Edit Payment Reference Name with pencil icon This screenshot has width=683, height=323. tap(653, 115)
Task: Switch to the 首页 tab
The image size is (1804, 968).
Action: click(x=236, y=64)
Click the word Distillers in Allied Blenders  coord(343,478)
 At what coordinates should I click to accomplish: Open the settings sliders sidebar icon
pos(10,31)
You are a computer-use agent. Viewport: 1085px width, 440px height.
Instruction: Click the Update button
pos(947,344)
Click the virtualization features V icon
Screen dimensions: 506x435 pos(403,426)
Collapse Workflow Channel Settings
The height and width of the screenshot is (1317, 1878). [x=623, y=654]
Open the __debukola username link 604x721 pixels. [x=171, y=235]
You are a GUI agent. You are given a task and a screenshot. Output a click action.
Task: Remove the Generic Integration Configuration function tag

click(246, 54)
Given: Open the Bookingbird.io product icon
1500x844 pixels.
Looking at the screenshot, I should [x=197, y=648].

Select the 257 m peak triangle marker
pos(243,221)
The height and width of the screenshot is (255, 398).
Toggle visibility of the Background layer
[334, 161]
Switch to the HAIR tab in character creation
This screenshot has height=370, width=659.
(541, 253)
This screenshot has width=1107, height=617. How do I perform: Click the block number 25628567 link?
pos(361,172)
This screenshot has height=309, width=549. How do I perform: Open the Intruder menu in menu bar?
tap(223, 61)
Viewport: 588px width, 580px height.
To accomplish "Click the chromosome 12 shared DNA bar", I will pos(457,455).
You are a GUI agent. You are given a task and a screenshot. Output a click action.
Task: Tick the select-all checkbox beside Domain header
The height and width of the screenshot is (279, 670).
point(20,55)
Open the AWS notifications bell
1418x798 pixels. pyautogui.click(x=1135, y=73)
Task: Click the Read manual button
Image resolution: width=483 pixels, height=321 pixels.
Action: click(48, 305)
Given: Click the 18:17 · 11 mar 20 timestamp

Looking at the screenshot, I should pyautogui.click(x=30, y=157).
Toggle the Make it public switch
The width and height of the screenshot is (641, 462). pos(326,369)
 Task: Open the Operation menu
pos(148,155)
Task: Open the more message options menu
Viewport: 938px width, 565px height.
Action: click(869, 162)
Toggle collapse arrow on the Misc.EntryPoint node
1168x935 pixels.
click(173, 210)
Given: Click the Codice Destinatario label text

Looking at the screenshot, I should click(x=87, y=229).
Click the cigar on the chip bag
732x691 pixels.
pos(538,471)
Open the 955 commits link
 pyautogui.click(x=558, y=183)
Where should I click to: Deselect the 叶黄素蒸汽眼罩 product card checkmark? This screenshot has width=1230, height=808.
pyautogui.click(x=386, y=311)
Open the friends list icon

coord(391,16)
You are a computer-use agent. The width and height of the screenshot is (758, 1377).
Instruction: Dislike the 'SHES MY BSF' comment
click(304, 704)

* **EXERCISE PROMPT**:
Rewrite all of the data above as a JSON array of strings, one string per line, leaving out blank lines.

* **FULL ANSWER**:
[
  "Edit Payment Reference Name with pencil icon This screenshot has width=683, height=323. tap(653, 115)",
  "Task: Switch to the 首页 tab",
  "The image size is (1804, 968).",
  "Action: click(x=236, y=64)",
  "Click the word Distillers in Allied Blenders  coord(343,478)",
  " At what coordinates should I click to accomplish: Open the settings sliders sidebar icon",
  "pos(10,31)",
  "You are a computer-use agent. Viewport: 1085px width, 440px height.",
  "Instruction: Click the Update button",
  "pos(947,344)",
  "Click the virtualization features V icon",
  "Screen dimensions: 506x435 pos(403,426)",
  "Collapse Workflow Channel Settings",
  "The height and width of the screenshot is (1317, 1878). [x=623, y=654]",
  "Open the __debukola username link 604x721 pixels. [x=171, y=235]",
  "You are a GUI agent. You are given a task and a screenshot. Output a click action.",
  "Task: Remove the Generic Integration Configuration function tag",
  "click(246, 54)",
  "Given: Open the Bookingbird.io product icon",
  "1500x844 pixels.",
  "Looking at the screenshot, I should [x=197, y=648].",
  "Select the 257 m peak triangle marker",
  "pos(243,221)",
  "The height and width of the screenshot is (255, 398).",
  "Toggle visibility of the Background layer",
  "[334, 161]",
  "Switch to the HAIR tab in character creation",
  "This screenshot has height=370, width=659.",
  "(541, 253)",
  "This screenshot has width=1107, height=617. How do I perform: Click the block number 25628567 link?",
  "pos(361,172)",
  "This screenshot has height=309, width=549. How do I perform: Open the Intruder menu in menu bar?",
  "tap(223, 61)",
  "Viewport: 588px width, 580px height.",
  "To accomplish \"Click the chromosome 12 shared DNA bar\", I will pos(457,455).",
  "You are a GUI agent. You are given a task and a screenshot. Output a click action.",
  "Task: Tick the select-all checkbox beside Domain header",
  "The height and width of the screenshot is (279, 670).",
  "point(20,55)",
  "Open the AWS notifications bell",
  "1418x798 pixels. pyautogui.click(x=1135, y=73)",
  "Task: Click the Read manual button",
  "Image resolution: width=483 pixels, height=321 pixels.",
  "Action: click(48, 305)",
  "Given: Click the 18:17 · 11 mar 20 timestamp",
  "Looking at the screenshot, I should pyautogui.click(x=30, y=157).",
  "Toggle the Make it public switch",
  "The width and height of the screenshot is (641, 462). pos(326,369)",
  " Task: Open the Operation menu",
  "pos(148,155)",
  "Task: Open the more message options menu",
  "Viewport: 938px width, 565px height.",
  "Action: click(869, 162)",
  "Toggle collapse arrow on the Misc.EntryPoint node",
  "1168x935 pixels.",
  "click(173, 210)",
  "Given: Click the Codice Destinatario label text",
  "Looking at the screenshot, I should click(x=87, y=229).",
  "Click the cigar on the chip bag",
  "732x691 pixels.",
  "pos(538,471)",
  "Open the 955 commits link",
  " pyautogui.click(x=558, y=183)",
  "Where should I click to: Deselect the 叶黄素蒸汽眼罩 product card checkmark? This screenshot has width=1230, height=808.",
  "pyautogui.click(x=386, y=311)",
  "Open the friends list icon",
  "coord(391,16)",
  "You are a computer-use agent. The width and height of the screenshot is (758, 1377).",
  "Instruction: Dislike the 'SHES MY BSF' comment",
  "click(304, 704)"
]